I work about three-and-a-half hours away from a large metropolitan area. While the cancer services in this region are very good (four medical oncologists, two radiation oncologists, and a multitude of surgeons and allied health workers), much of the more complex cancer care is done in Melbourne.
Consider the case of a patient I worked with recently:
A male presents to a rural hospital with ongoing headaches and visual changes. This is his third presentation in six months with the same complaints, and he has always been sent home diagnosed with migraine. This time, his wife refuses to leave without a brain scan. This takes 24 hours to arrange, as he needs to be transported to a larger hospital for this. The scan shows a major brain tumor, for which he is transported to a metropolitan hospital for immediate review and surgery, which occurs two days later. While a family member is allowed to travel with him, the rest have to make their own arrangements for travel and accommodation. After surgery and a little bit of rehab (three weeks away from home in total), the patient is returned to his home for follow-up care. The family waits for word on when this will be, eventually having to chase the referrals themselves, finding out that the metropolitan doctors' electronic health system doesn’t sync with the regional doctors' system, and no referral was actually sent.
While this may sound far-fetched, it is not uncommon for patients in my area to experience this type of situation. Lack of communication between hospitals; lost scans, results, and referrals; and being left to tackle the healthcare system without guidance are common complaints. Families have even complained of feeling as if they’re being talked down to because they come from a country area. Families also feel that local services let them down due to lack of knowledge and skill in caring for rarer tumors.
Effective networking among the health facilities is probably the only way to get on top of all of this. Key positions should be used to not only help smooth the way for patients and their families but to ensure that communication and information pathways are maintained. The case described above would have gone so much more smoothly if the specialist nurse in the metropolitan hospital had contacted local health workers (such as a care coordinator like myself) prior to discharge to properly "hand over" the patient (including history, current situation, key contacts, etc.).
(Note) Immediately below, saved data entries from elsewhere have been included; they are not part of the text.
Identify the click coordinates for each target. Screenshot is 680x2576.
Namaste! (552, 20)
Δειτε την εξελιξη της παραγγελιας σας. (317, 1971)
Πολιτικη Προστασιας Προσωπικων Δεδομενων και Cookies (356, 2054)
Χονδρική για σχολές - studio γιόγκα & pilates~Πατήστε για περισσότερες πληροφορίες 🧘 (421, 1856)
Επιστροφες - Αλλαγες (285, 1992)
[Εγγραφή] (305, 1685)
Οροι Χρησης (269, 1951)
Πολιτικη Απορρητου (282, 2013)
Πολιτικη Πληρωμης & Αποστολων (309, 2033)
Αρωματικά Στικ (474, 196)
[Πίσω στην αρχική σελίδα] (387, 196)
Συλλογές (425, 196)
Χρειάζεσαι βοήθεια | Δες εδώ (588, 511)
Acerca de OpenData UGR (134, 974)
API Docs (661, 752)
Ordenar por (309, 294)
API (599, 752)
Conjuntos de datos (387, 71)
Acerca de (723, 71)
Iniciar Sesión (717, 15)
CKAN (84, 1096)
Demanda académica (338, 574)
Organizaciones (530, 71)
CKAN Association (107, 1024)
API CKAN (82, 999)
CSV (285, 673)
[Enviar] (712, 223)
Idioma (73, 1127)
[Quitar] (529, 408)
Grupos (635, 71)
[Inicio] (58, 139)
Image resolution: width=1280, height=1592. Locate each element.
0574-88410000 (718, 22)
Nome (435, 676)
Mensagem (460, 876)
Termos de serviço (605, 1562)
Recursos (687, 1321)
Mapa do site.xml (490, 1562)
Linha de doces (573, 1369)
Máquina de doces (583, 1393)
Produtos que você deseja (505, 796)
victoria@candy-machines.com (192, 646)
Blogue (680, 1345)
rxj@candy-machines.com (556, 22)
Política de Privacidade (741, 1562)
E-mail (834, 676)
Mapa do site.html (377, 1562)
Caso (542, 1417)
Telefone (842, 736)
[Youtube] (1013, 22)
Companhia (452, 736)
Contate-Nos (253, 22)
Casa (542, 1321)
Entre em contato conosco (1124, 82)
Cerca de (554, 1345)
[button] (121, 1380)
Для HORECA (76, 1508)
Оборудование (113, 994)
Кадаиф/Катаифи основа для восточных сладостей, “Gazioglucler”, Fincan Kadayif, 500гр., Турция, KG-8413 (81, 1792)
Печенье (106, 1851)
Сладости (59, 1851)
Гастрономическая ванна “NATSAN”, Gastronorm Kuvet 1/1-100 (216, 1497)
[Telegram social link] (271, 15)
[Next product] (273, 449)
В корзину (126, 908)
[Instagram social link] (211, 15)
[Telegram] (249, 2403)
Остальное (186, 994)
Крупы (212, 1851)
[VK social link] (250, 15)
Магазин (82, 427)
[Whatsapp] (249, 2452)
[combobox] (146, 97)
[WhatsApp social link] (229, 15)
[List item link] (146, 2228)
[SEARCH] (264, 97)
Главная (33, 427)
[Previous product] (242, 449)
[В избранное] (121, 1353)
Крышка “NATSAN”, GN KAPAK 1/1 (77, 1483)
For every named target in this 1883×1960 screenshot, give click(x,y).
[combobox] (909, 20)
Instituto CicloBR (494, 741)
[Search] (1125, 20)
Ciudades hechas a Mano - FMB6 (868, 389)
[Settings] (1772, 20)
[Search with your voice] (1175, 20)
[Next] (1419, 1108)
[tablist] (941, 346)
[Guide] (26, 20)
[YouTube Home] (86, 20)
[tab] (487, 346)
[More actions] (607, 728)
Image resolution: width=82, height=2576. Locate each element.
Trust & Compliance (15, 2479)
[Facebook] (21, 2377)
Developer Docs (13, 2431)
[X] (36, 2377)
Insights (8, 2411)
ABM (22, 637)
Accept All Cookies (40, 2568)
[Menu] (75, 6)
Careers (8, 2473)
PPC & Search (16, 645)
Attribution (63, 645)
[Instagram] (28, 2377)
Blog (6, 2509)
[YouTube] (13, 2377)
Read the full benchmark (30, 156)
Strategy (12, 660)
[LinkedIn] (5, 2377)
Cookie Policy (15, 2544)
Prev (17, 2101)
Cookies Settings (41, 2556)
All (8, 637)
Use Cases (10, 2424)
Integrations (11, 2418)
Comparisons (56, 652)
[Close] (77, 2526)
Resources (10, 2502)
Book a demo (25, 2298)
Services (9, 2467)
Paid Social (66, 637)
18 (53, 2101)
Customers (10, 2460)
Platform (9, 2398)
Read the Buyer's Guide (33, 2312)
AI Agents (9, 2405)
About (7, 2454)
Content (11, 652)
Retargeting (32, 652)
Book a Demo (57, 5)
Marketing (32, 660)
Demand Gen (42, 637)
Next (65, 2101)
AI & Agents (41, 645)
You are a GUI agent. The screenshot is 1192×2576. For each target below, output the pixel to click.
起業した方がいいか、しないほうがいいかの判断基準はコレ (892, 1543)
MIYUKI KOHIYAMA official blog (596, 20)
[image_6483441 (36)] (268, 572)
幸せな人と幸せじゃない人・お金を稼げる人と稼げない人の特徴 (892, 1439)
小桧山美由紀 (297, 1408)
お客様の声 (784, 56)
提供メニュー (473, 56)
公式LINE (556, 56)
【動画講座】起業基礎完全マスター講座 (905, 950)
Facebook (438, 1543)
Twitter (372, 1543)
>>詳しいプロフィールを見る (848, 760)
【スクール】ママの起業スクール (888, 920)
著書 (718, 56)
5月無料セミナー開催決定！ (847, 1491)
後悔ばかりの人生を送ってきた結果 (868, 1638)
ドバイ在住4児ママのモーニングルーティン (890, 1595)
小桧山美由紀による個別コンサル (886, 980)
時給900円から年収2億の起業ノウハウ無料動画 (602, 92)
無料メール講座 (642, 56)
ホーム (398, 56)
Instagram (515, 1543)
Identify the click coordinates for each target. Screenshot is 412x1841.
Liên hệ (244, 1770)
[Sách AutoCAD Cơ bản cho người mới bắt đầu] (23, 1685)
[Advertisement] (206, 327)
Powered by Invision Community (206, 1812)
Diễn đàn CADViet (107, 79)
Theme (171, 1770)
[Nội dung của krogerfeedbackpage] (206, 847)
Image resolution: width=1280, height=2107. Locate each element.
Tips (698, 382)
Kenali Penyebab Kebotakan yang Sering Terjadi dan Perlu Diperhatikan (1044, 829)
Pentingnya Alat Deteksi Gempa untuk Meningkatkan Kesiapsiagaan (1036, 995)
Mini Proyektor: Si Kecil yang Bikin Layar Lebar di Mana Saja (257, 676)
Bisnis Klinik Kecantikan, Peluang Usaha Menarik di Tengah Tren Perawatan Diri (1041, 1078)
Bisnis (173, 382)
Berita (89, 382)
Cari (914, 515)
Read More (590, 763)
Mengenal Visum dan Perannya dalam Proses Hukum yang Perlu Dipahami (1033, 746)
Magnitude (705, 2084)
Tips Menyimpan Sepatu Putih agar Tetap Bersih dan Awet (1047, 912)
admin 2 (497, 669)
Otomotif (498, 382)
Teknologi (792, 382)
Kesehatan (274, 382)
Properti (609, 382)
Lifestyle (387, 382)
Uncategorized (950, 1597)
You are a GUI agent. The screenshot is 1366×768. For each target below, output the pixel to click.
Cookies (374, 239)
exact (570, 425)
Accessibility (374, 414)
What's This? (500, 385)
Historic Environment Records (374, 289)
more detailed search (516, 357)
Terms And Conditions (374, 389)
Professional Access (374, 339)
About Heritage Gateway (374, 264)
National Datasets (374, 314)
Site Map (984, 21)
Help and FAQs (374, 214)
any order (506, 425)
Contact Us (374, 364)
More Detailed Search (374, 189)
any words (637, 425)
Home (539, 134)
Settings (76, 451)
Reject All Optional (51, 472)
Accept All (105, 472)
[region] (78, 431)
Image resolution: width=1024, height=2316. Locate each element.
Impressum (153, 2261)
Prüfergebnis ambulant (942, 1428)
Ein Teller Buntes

We could have then discussed the needs of the patient against the current services offered and arranged education or mentoring to support local health workers. We could have made sure referrals came through and were acted on, and that the patient and family were contacted once they got home to ensure a feeling of continuity of care.
Unfortunately, cancer services seem to work in isolation to other services. This limits patient choice, outcomes, and support, and these walls need to come down.
For those of you who work in rural areas, do you find this to be a common issue? How do you bridge the gap?